(Records from a pointing dataset)
'''
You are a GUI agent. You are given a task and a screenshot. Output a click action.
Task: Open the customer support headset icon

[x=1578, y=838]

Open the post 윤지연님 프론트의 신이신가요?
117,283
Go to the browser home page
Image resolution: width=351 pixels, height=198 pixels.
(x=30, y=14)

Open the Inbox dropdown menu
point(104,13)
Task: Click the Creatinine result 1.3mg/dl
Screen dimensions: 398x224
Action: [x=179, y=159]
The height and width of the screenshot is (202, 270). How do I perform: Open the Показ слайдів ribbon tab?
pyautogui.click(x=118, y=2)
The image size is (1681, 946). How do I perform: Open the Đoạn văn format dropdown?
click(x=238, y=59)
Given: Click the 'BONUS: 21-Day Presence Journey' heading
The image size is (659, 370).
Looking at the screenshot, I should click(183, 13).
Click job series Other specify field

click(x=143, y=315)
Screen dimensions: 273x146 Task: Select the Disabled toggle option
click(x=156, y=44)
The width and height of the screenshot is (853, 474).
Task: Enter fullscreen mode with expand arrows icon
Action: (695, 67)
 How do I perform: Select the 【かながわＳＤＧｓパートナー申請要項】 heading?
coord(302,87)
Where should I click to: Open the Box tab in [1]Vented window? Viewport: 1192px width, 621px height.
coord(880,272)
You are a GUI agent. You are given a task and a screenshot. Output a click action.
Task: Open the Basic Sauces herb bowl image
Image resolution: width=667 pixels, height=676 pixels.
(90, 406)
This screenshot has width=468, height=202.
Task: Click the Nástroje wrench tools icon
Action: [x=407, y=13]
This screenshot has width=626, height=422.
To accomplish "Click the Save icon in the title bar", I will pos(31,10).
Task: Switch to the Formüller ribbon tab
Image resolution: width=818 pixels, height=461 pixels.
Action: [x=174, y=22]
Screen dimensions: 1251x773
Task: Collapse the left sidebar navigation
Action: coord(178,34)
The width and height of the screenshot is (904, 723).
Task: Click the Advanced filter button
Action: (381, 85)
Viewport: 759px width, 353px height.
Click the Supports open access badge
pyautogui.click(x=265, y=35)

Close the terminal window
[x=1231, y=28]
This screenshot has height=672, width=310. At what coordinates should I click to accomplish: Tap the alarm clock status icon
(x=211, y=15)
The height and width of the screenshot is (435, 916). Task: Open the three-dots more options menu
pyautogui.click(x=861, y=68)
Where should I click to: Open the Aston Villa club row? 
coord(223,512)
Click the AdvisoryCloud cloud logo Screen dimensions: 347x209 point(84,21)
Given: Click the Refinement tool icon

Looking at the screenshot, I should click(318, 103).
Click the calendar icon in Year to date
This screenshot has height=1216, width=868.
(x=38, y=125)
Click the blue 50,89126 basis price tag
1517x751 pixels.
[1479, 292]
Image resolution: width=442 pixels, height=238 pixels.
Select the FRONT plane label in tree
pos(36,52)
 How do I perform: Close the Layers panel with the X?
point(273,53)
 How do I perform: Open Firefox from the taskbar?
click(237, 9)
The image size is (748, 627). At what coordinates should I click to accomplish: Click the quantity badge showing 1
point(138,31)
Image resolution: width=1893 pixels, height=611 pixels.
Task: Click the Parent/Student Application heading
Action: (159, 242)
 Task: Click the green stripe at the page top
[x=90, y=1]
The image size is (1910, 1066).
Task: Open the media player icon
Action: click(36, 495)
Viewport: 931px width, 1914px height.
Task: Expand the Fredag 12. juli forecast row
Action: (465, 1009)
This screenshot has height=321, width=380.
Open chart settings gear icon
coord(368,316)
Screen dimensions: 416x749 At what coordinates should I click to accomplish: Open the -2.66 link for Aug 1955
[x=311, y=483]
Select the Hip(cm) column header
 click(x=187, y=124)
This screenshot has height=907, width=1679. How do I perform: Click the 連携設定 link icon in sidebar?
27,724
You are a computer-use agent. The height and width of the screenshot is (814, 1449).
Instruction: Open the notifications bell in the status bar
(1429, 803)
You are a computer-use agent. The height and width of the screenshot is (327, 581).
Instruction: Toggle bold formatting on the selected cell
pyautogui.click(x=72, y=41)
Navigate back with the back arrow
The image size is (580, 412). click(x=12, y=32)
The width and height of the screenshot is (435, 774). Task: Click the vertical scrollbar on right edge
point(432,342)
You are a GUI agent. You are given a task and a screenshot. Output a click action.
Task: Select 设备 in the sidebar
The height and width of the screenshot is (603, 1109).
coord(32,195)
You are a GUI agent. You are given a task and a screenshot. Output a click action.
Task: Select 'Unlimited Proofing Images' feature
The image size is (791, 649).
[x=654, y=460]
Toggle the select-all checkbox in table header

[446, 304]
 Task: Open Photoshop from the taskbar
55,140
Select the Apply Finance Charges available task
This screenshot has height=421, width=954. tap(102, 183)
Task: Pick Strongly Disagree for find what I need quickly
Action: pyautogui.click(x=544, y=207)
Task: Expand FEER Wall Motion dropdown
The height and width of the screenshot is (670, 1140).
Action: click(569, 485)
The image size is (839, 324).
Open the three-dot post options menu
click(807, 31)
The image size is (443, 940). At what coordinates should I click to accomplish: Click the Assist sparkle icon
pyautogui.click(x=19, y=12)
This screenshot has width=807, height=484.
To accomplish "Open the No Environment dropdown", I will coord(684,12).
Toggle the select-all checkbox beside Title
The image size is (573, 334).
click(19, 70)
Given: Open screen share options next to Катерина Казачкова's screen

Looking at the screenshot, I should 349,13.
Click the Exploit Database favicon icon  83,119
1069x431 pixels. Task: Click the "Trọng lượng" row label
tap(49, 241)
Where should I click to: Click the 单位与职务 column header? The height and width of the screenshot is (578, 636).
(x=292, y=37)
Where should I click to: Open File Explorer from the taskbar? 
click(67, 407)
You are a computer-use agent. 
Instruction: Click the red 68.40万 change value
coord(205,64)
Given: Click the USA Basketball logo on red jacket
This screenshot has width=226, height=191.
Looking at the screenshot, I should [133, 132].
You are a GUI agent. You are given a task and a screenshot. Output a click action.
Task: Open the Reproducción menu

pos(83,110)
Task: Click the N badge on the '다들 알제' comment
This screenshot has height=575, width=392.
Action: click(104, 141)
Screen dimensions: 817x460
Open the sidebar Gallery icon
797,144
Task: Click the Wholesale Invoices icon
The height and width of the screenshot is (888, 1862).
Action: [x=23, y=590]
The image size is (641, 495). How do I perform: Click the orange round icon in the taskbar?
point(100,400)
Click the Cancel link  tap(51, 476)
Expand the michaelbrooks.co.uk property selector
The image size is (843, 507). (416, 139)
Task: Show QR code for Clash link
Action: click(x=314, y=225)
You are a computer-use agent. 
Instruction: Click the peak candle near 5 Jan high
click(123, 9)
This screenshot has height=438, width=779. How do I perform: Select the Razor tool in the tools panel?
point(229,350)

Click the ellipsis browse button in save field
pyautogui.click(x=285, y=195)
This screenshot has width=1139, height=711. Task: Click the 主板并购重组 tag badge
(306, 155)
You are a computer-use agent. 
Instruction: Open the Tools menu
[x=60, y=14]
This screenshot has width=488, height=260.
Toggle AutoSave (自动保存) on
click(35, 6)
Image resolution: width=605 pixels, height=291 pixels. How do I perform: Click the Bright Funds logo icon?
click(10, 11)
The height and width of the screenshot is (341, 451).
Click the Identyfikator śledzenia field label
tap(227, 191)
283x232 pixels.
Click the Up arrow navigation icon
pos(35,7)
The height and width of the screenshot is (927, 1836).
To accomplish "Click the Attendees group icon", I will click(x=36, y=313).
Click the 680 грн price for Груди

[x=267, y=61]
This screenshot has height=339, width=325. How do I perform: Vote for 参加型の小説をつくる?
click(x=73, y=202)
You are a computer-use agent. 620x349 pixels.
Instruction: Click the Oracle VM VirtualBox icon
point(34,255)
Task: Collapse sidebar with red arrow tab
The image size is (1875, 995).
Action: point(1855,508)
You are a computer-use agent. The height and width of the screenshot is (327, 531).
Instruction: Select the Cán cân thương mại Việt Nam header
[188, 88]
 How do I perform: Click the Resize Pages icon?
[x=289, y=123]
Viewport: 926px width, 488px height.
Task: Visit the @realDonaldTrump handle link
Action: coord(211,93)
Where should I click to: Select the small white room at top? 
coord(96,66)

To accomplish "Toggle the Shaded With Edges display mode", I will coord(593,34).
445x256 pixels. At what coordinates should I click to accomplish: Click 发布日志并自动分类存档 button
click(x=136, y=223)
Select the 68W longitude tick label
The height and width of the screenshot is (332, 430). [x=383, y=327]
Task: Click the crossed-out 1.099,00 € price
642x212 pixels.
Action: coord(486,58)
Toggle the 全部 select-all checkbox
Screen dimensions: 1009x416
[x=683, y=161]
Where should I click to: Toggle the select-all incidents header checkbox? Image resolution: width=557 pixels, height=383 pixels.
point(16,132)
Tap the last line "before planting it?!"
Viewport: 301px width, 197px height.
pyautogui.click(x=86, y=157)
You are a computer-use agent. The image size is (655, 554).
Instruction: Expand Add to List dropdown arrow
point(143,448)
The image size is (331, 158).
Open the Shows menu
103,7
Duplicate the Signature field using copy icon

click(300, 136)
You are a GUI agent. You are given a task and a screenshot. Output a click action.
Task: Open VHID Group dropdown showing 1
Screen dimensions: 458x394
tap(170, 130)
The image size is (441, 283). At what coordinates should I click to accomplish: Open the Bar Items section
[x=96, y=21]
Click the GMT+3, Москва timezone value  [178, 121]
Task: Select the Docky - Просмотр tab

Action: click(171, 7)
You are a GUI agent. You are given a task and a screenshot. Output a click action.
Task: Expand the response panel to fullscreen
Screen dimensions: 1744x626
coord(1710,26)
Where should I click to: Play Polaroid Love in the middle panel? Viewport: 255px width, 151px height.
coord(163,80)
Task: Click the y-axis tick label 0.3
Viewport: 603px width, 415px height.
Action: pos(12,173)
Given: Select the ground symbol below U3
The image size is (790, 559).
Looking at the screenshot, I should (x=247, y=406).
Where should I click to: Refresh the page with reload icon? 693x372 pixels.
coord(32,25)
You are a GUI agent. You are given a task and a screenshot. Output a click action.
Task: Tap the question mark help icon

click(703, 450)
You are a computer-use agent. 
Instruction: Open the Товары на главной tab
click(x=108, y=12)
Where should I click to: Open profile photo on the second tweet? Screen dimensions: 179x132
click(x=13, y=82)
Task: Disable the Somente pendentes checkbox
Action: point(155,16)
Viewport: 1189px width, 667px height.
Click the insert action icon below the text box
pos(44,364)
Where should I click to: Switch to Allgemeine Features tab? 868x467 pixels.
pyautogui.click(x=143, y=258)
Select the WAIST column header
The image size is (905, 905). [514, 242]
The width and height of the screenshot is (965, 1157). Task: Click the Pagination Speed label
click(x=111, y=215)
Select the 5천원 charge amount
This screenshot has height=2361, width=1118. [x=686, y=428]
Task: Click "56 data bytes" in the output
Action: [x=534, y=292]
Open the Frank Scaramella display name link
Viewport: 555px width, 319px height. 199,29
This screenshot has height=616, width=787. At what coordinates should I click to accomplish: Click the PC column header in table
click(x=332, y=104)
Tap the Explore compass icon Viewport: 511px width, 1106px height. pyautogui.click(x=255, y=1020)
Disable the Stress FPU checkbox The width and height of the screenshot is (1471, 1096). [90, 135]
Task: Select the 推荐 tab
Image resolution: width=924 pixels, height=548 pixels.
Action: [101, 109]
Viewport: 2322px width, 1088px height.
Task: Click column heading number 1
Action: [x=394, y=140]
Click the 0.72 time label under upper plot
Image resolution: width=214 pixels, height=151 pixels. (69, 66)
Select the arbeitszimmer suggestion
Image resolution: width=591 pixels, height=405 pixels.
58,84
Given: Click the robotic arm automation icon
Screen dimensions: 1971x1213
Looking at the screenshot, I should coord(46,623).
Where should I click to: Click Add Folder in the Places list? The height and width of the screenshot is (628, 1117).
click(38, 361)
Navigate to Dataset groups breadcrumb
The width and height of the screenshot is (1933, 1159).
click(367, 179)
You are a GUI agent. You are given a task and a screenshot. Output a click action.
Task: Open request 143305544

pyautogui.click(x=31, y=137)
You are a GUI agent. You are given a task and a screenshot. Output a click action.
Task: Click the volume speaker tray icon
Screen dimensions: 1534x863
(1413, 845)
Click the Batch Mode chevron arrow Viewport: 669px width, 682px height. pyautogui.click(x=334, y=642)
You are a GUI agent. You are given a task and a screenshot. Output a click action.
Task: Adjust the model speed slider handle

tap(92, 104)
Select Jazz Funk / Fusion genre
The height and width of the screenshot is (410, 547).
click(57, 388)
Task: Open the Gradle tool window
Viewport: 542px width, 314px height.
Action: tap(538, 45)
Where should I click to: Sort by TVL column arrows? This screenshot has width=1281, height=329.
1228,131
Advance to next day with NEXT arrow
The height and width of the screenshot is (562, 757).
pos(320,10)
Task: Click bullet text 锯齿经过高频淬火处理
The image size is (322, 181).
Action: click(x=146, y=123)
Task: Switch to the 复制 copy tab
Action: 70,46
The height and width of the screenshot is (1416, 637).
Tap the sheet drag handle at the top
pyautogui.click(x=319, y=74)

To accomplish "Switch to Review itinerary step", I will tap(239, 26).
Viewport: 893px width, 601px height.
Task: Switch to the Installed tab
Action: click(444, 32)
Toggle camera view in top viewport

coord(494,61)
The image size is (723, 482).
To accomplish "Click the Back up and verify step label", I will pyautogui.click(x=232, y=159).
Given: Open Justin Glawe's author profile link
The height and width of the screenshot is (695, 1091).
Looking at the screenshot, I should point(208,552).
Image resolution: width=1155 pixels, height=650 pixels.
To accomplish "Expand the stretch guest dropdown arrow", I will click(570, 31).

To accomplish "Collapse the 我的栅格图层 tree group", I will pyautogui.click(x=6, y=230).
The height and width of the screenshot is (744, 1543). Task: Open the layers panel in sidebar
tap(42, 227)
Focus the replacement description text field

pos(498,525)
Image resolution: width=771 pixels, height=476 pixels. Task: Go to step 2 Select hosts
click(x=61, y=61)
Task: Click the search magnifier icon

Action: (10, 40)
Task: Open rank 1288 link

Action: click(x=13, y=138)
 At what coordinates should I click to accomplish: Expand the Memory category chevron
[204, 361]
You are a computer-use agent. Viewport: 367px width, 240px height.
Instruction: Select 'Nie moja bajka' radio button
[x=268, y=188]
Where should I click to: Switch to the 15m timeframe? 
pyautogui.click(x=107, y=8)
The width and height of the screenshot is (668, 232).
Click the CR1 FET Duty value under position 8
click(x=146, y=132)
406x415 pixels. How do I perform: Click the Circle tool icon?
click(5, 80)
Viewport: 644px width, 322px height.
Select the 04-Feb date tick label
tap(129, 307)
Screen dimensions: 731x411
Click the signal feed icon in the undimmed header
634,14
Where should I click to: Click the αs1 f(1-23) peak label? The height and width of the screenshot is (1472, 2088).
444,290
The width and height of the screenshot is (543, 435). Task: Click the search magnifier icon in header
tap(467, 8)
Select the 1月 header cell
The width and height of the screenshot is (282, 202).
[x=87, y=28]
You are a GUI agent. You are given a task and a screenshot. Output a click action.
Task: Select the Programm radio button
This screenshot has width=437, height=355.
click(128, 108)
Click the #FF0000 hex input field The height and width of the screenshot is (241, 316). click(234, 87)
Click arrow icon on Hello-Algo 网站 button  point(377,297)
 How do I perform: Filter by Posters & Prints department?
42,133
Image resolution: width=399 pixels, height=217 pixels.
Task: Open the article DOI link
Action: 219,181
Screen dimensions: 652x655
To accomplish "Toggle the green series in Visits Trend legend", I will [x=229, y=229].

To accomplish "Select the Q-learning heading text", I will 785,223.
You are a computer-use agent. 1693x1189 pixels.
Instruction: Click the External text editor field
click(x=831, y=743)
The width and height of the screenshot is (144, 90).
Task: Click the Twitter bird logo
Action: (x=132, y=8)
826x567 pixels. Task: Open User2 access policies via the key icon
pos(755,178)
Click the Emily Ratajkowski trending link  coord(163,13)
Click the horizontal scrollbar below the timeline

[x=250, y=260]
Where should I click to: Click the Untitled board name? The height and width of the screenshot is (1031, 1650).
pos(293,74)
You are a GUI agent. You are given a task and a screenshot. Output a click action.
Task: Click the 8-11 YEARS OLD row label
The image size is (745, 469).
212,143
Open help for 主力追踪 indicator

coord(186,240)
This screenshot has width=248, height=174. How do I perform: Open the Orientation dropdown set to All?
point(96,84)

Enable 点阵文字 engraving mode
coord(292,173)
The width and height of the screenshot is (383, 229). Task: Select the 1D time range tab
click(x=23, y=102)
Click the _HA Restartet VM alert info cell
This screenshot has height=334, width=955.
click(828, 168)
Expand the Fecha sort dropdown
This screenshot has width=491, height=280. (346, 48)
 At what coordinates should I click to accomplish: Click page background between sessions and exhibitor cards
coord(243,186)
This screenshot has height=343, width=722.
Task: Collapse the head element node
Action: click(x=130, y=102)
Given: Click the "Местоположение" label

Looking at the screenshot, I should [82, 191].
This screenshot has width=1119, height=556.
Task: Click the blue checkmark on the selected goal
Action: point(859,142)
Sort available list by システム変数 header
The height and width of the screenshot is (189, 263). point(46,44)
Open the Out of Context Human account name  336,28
'''
▸ DIRECTIONS FOR THIS TASK:
Copy the lines starting with the one that contains "The height and width of the screenshot is (341, 451)." and ending with the one that contains "click(x=73, y=202)", swapping "Up arrow" for "Down arrow" and leaving everything else unchanged.

▸ ANSWER TO THE PROBLEM:
The height and width of the screenshot is (341, 451).
Click the Identyfikator śledzenia field label
tap(227, 191)
283x232 pixels.
Click the Down arrow navigation icon
pos(35,7)
The height and width of the screenshot is (927, 1836).
To accomplish "Click the Attendees group icon", I will click(x=36, y=313).
Click the 680 грн price for Груди

[x=267, y=61]
This screenshot has height=339, width=325. How do I perform: Vote for 参加型の小説をつくる?
click(x=73, y=202)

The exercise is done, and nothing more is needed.